Probability

April 30, 2022

What was the probability that Newton was hit by a coconut?

Remember when you were in school and you were being taught Newton’s laws in Physics? It always started with the story of Newton sitting under an apple tree and how when an apple fell on his head the idea of gravity came into his mind. While studying his theories, oh how we wished he sat under a coconut tree instead!

coconut_treee

Now what would have been the probability of that happening?.Well considering that the UK’s climate is not suitable for coconuts to grow, there was barely any chance of that happening. So yes it was inevitable and we are stuck with Newton’s laws forever now. Well off course it has played a crucial role in shaping our understanding about the workings of nature.

How did it all start?

dice

It all began when a French gambler Chevalier de Méré came across a problem where he wanted to know which of the two games he stood the higher chance of winning at- In Game 1 he had to throw a fair die four times and if he gets 6 he wins. In game 2 he had to throw two fair dice for maximum twenty-four times and if he gets double sixes he wins.

To find the answer Chevalier played for many times only to find that he had a greater chance of winning if he played Game 1.

We will come to the problem again in a later part of the article and see how we can find the answer without carrying out an experiment several times.

What is probability?

If we want to measure weight we measure it in Kilograms, Height in centimetre or inches or metres. But how do we measure probability? Is it even a real quantity? Well it seems that probability is not a real quantity. But we can indirectly measure it using numbers between 0 to 1.

Philosophers and statisticians have some famous suggestions which tell us what those exclusive numbers mean in probability:

Classical Probability: This is equal to the ratio of the number of outcomes favouring the event and the total number of possible outcomes. Here we make the assumption that outcomes are all equally likely. For example rolling dice or tossing coins.

Enumerative probability: Remember the problem where we had a bag and the bag contained 3 red balls and 4 white balls, and we had to calculate the probability of getting a red ball or a white ball? With the idea of random choice from a physical set of objects, we can safely say that it is an extension of classical probability.

Long-run frequency probability: If you conduct a coin tossing experiment for infinite numbers of time the probability of getting head or tail will be 0.5 . It won’t change. Doesn’t matter how many times the experiment is carried out.
This is based on the proportion of times an event occurs in an infinite sequence of identical experiments. Chevalier’s problem also comes in this category.

Subjective or ‘personal’ probability: This is a specific person’s judgement about a specific occasion, based on their current knowledge, and is roughly interpreted in terms of the betting odds that they would find reasonable. That means any numerical probability is essentially constructed according to what is known in the current situation.

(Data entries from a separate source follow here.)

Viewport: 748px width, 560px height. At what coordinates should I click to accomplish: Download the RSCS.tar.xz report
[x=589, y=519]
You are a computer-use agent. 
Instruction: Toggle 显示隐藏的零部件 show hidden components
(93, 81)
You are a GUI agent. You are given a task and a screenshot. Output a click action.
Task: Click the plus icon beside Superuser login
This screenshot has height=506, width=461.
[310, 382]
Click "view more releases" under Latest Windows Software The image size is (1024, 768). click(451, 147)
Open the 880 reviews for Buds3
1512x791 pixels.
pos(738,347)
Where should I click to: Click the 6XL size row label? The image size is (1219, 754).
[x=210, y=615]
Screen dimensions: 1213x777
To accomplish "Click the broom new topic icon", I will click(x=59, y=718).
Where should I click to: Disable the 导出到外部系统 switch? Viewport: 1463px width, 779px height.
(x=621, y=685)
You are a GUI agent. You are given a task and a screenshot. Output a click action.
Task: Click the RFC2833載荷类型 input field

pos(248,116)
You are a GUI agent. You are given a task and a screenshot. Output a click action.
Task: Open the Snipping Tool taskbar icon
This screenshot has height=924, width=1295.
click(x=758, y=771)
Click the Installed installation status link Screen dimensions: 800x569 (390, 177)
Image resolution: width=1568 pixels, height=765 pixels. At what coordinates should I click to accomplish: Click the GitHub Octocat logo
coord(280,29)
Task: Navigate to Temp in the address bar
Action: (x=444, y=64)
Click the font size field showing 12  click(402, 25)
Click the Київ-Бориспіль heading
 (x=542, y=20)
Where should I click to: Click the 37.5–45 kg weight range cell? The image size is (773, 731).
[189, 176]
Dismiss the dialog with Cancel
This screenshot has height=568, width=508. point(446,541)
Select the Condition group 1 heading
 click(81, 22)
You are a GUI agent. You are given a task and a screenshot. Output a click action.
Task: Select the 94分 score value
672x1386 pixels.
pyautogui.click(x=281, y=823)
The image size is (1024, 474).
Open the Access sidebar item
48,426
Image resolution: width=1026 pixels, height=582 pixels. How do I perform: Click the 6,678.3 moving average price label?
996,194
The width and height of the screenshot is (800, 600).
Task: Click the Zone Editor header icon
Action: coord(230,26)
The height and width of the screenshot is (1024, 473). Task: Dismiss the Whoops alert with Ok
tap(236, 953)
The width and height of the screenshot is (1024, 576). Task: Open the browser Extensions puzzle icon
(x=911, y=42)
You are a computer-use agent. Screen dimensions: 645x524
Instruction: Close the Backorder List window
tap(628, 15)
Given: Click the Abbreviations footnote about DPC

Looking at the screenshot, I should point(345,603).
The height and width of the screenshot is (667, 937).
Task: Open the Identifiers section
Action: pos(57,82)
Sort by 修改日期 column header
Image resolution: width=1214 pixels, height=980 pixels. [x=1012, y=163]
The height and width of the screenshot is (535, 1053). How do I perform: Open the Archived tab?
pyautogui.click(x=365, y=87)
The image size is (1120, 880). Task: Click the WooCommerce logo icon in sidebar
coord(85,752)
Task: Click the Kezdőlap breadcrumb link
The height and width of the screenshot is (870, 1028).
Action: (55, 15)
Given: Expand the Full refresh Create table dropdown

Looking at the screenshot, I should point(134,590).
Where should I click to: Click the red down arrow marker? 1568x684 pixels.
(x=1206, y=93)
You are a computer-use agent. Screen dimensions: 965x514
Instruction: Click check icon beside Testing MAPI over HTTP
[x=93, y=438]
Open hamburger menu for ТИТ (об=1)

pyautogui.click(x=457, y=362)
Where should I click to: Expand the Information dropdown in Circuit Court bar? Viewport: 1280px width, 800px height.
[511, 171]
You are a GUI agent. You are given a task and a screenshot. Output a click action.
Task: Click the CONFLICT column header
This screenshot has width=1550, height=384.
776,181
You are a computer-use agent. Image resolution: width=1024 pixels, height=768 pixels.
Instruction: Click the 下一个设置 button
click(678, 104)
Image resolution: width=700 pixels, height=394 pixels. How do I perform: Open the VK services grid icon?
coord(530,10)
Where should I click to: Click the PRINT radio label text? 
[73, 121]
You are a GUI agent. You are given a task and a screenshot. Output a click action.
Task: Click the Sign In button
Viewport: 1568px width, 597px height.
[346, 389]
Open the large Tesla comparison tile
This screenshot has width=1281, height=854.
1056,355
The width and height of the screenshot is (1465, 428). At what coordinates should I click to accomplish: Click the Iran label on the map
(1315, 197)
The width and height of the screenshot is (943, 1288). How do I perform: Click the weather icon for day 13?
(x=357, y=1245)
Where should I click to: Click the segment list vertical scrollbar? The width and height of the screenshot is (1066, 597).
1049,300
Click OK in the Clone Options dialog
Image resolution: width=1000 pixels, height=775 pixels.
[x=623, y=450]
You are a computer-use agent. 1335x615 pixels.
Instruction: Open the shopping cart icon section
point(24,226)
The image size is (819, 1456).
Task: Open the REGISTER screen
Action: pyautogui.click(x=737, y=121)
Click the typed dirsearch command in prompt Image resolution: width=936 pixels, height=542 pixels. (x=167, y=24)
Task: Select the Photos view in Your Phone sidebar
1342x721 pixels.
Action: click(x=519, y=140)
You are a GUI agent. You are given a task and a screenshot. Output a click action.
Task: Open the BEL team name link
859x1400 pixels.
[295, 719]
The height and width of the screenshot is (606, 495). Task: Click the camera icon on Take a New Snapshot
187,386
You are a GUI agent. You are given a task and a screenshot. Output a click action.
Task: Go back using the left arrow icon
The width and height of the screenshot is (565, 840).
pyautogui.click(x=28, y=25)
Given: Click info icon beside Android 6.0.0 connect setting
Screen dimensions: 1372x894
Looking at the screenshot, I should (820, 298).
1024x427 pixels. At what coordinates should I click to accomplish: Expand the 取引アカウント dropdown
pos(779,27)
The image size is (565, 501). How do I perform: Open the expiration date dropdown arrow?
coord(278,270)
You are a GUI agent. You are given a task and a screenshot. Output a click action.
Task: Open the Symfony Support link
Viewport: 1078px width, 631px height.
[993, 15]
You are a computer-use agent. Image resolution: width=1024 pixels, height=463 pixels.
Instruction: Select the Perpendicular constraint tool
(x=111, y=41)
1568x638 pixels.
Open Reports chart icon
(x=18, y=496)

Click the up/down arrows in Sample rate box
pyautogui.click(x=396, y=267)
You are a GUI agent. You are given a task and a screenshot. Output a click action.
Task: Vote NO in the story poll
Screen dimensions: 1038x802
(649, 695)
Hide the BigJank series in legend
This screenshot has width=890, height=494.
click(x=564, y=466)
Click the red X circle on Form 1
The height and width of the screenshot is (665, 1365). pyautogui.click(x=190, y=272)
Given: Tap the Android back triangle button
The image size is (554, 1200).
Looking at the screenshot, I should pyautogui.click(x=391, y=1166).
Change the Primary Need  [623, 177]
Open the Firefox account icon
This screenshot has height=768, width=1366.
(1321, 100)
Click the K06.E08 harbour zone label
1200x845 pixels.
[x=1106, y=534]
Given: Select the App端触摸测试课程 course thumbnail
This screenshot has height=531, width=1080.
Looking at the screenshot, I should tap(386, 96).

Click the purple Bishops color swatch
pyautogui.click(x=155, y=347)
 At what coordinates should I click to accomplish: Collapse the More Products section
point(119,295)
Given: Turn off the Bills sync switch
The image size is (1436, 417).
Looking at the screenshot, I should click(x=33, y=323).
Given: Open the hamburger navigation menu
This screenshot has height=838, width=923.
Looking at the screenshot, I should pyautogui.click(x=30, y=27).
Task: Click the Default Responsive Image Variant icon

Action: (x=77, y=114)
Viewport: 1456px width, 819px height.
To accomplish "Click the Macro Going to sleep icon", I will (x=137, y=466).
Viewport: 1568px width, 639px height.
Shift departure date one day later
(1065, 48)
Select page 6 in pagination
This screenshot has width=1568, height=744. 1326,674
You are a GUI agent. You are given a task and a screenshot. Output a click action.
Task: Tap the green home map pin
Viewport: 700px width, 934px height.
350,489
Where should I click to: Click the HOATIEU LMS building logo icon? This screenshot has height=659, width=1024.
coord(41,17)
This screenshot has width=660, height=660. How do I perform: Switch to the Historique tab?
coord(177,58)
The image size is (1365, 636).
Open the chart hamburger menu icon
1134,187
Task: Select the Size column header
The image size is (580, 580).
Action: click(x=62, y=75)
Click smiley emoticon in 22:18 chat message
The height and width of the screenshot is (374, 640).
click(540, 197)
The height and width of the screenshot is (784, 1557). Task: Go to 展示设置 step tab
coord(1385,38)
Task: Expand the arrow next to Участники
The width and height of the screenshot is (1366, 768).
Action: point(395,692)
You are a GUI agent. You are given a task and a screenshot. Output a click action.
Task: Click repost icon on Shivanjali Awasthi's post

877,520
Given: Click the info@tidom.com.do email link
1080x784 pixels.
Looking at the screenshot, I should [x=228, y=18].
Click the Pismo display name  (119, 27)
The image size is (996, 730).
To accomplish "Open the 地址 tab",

Different experts prefer different alternatives to describe probability.

Probability is the result of Randomness. With any random phenomenon, the probability of a particular outcome is the proportion of times that the outcome would occur in a long run of observations.

Time to Know the Rules of Probability.

The probability of an event is a number between 0 and 1.

Complement rule says that probability of an event not happening is given by one subtracted by probability of event happening.

The addition, or the OR rule says to add probabilities of mutually exclusive events to get the total probability.

The multiplication, or the AND rule says to multiply probabilities to get the overall probability of a sequence of independent events occurring.

Now let’s get back to the problem and find why Chevalier has a greater probability of winning Game 1 than Game 2.

In game one we have to throw the dice 4 times and if we get six at least once we win the game.
So let’s answer a few questions: what is the probability of getting six on the dice?
It will be ⅙ using the definition in classical probability. So indeed the probability is between 0 and 1.

Now let’s ask the 2nd question: what is the probability of not getting a six? Using complement rule we get 1 – ⅙ which is ⅚.

Next question will be what is the probability of not getting a six after we throw the dice four times? It will be ⅚ * ⅚ * ⅚ * ⅚ = 0.48

And the final question: What is the probability of getting a six at least one time after we roll the dice four times? Well it is 1 – 0.48 = 0.52.

If we follow the same procedure to find the probability of winning Game 2 then we will get 0.49 as our answer.

So it is obvious that Chevalier had played Game 1 as there was a greater chance that he would have won Game 1 several more times as compared to Game 2.

Conclusion:

application

Though Probability was invented because the gambler had a problem but it has its application in almost every field. Probability has been extensively used in Academics, computation, Stock Market, Businesses etc.
In machine learning we use Probability theories for Regression, Classification, or minimising errors.
People say the stock market is equivalent to gambling which is partially true if you invest without doing any research.
We use probability to avoid or to prepare for any natural disasters. It is used in weather forecasting or to predict the annual growth of a country’s economy.
In short, probability is used to predict the future.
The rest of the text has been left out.